Preventing Deceptive Communications with Electors

Introduction


This report is in response to incidents that occurred during the 41st general election of May 2, 2011, involving deceptive communications with electors. While the investigation by the Commissioner of Canada Elections remains ongoing and the full scope of these incidents as well as the identity of persons involved remain to be established, the nature of the conduct that took place is well known. The public reaction to those incidents demonstrates the importance that Canadians attach to the integrity of their electoral process and the need to take steps to prevent a recurrence of such tactics in the future.

This report is the first of two thematic recommendations reports following the 41st general election. Given the importance of the matters at stake and the need to implement measures in time for the next general election, it was necessary to deal immediately with the issue of deceptive communications. A subsequent report will more broadly address the need to review and modernize the compliance and enforcement mechanisms in the Canada Elections Act with a view to making them more effective and better tailored to the regulatory nature of the regime. We plan to present this second report in the spring of 2014.

As indicated to the Standing Committee on Procedure and House Affairs on March 29, 2012, the purpose of this first report is to examine preventive and enforcement measures that should be taken to deal with deceptive communications. While some of the measures proposed in the report are administrative, the majority require legislative changes.

The report builds on a discussion paper released in early November 2012. In preparing the report, Elections Canada consulted Canadian electors and used the discussion paper to engage political parties as well as experts on the matters at play. The aim was to capture their concerns and insights with respect to communications with electors by Elections Canada and political entities, in the context of the electoral process.

A firm was retained to conduct a telephone survey with 1,011 electors within the general population. The purpose of the survey was to evaluate the opinions and attitudes of electors on a number of questions related to communications with electors. That survey was conducted from November 21 to December 2, 2012. The full report on the survey may be found on Elections Canada's website at www.elections.ca.

As well, Elections Canada entered into a contract with the Institute for Research on Public Policy (IRPP), a think tank based in Montréal, to convene and facilitate a day-long roundtable discussion with experts and practitioners from a range of disciplines. The purpose of this roundtable was to provide information and advice to the Chief Electoral Officer on how the Canadian electoral process could be improved in the future. A link to the report of the IRPP may also be found on Elections Canada's website at www.elections.ca.

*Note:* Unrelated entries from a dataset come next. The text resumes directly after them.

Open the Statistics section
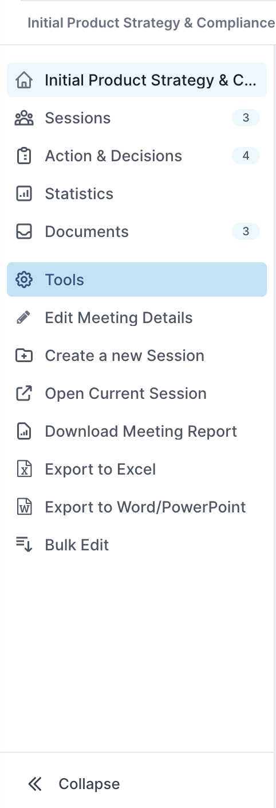The width and height of the screenshot is (276, 808). 137,194
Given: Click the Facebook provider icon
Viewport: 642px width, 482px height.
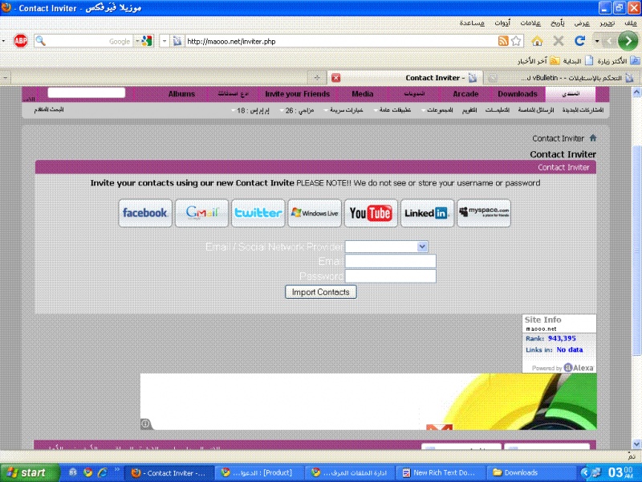Looking at the screenshot, I should (x=145, y=213).
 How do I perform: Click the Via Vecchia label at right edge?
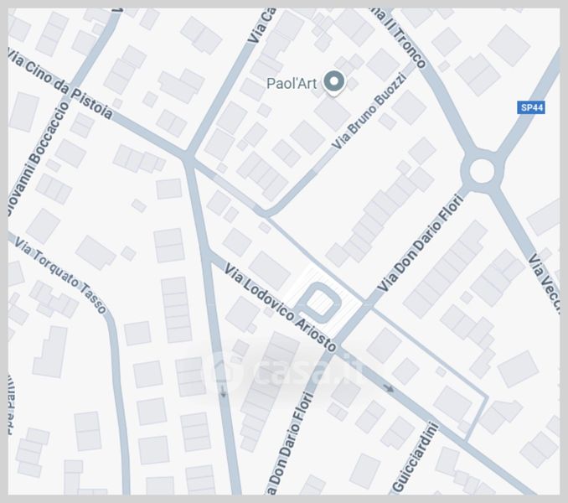pos(545,283)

In responding to the events that took place at the last election, it is important to achieve a proper balance between competing values and interests. New technology offers tremendous opportunities for political parties and candidates to gather information, in order to target and reach out to electors. More importantly, for electors, communications from and with candidates and parties are fundamental to their effective participation in the electoral process, which is the very essence of the right to vote. In both the survey of electors and the roundtable discussion, it was broadly recognized that the ability to effectively communicate with electors is critical. At the same time, however, Canadians and experts strongly endorse the view that respect for the privacy of electors and the preservation of trust in the integrity of the electoral process are essential.

In this regard, our regime needs to be improved. While political parties and candidates must continue to be able to communicate with electors effectively, measures are required to provide basic privacy protections and help prevent deceptive communications.

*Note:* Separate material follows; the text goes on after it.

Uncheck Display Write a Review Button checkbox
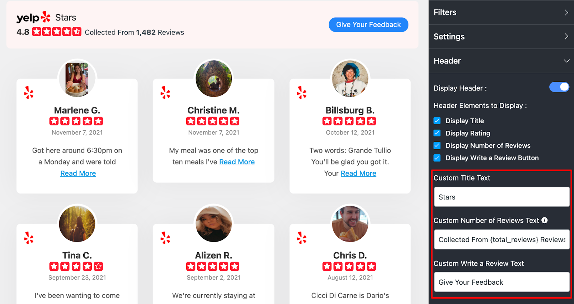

As well, the challenges experienced in investigating the deceptive calls that were made during the 41st general election have demonstrated the need for better tools to assist the Commissioner in conducting investigations. Recommendations are made in this report for tools that are already available in the federal context for other regulatory regimes and that are available to a number of electoral management bodies in other jurisdictions.

Of course, legislative measures alone cannot prevent improper conduct from taking place. All participants in the electoral process have a responsibility to act in a manner that respects and promotes democratic values and the rule of law.

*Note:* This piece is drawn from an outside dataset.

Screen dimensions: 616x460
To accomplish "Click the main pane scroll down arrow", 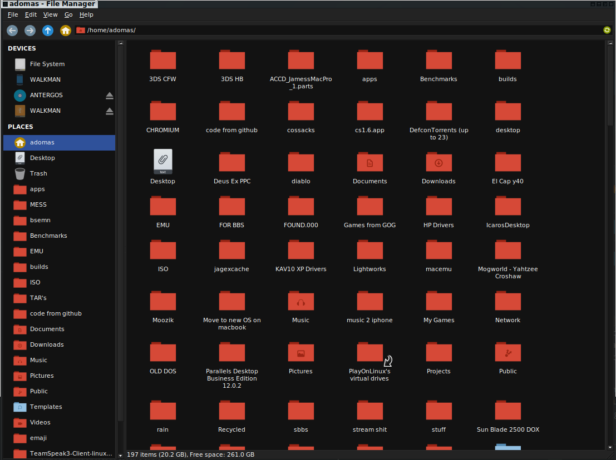I will [x=610, y=447].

For electors, the revelation of various scandals, at both the federal and provincial levels, involving illicit fundraising methods, abuse of spending limits and deceptive communications tactics, raises disturbing questions. The issue is not simply one of compliance with legal requirements, but also respect for values of fair play. The line separating conduct that is a normal part of a healthy and vigorous electoral competition from conduct that undermines the legitimacy of the election is at risk of becoming increasingly blurred and uncertain.

In this regard, the fact that, in the context of the survey referred to above, electors are more likely to indicate that they have not very much confidence (46%) or no confidence (10%) in federal political parties should be of concern to all. For this reason, the report goes beyond strict concerns over legal requirements and recommends that consideration be given to the adoption of codes of conduct by political parties that would set out rules of behaviour for political parties and their supporters.

But codes of conduct are not enough. The electoral legislation must be sufficiently robust, not only in terms of the penalties but also of the tools available to effectively uncover acts of wrongdoing. If it is not, there is a real danger that participants will increasingly take the position that it is more advantageous to ignore the rules than to respect them, particularly if they are under the impression that their opponents are not abiding by these rules. While trust in the electoral process remains high (85% as per the survey of electors), it should not be taken for granted. Ultimately, what is at stake is the ability of the electoral process to play its fundamental role of legitimizing political power.